Entertainment

Isn't Shark Week Enough Without Fake Sharks?

by Dale Neuringer

Although Shark Week is only halfway through, already both myself and the fellow shark lovers of the Twitterverse have noticed a new and disappointing trend on Discovery Channel's week-long sharkfest. Between Sunday night's Megalodon: The Monster That Lives and last night's Voodoo Sharks, we're seeing a clear departure from the Shark Week coverage of yesteryear. Now, it seems Shark Week is focusing on mystery and mythical beasts, at the expense of factual shark depictions. And if the voices of Twitter are anything to go by, other people are similarly dissatisfied.
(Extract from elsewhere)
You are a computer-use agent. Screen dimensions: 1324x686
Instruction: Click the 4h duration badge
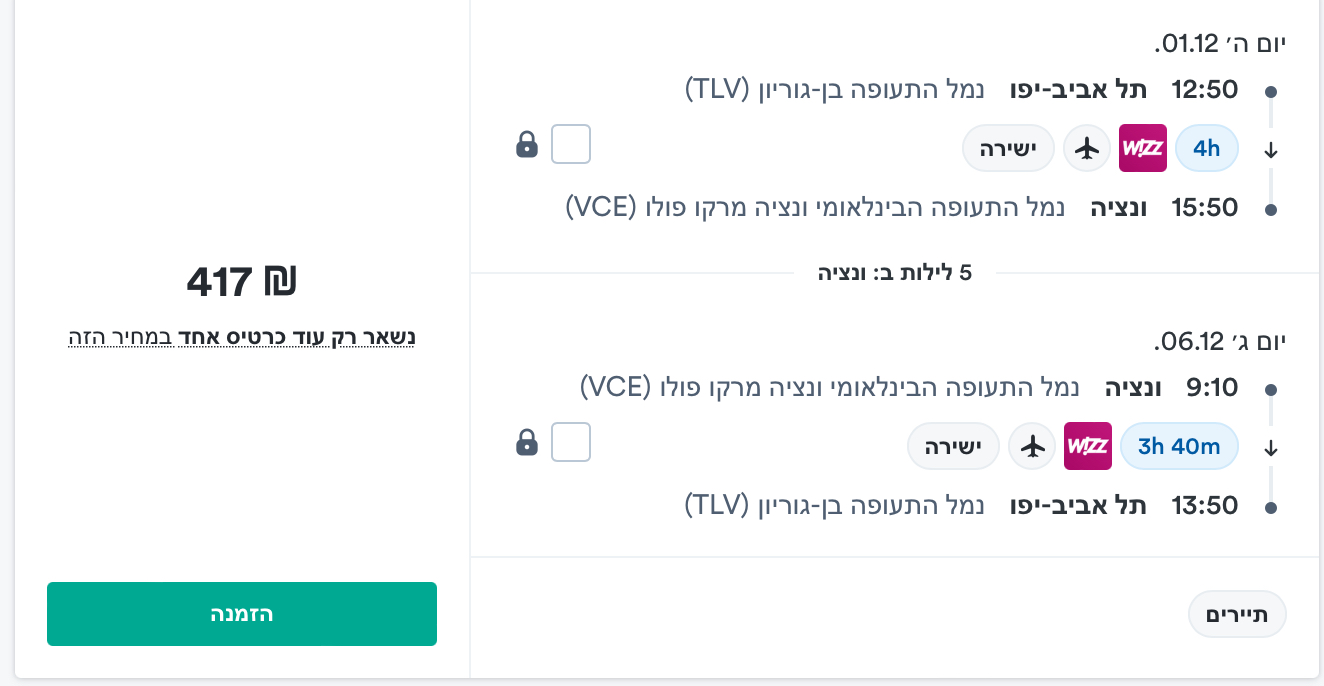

This isn't to say I wasn't totally entranced by both of those programs, because I was. Entirely. But I sort of miss the days when Shark Week was more sharkumentaries and Andy Samberg singing a song about fishes while being surrounded by sharks. I watch Shark Week because I love watching them bite the shit out of things, but also I value the treasured and rare opportunity to be inundated with shark information — ideally, shark information that is true versus debatable.

Voodoo Sharks was totally hilarious and epic, but it is exactly what Shark Week is not: reality television. And if we wanted reality television during Shark Week, we could tune in to pretty much every other channel ever, because the networks know America loves reality TV, and they give it to us in droves. That said, the segment of Voodoo Sharks in which the special covered the bull shark's ability to regulate its inner salinity levels in fresh water was sick — devoting the entirety of the episode to exploring that angle wouldn't have bored us or caused people to switch channels. Huge aggressive sharks roaming the bayous, scaring swamp people? That is frickin' television gold, and you don't need to hone that in with conjecture on the mythical Rookin Phantom to make it ratings-worthy. (Although, for future notice, the world should let swamp people give everything nicknames. Have you ever heard of a shark with such an epic moniker?)

So the worry is that we're going to lose the very nature of Shark Week in Discovery Channel's desperate bid for higher ratings, which it won't get if it betrays the stalwart viewers who made Shark Week successful in the first place. What a vicious cycle! I'm willing to wait out the rest of this legendary week to hold judgment, but I sincerely hope that Discovery can get its shit together and give us some goddamn educational programs about sharks, or this Shark Week addict is going to go off the rails.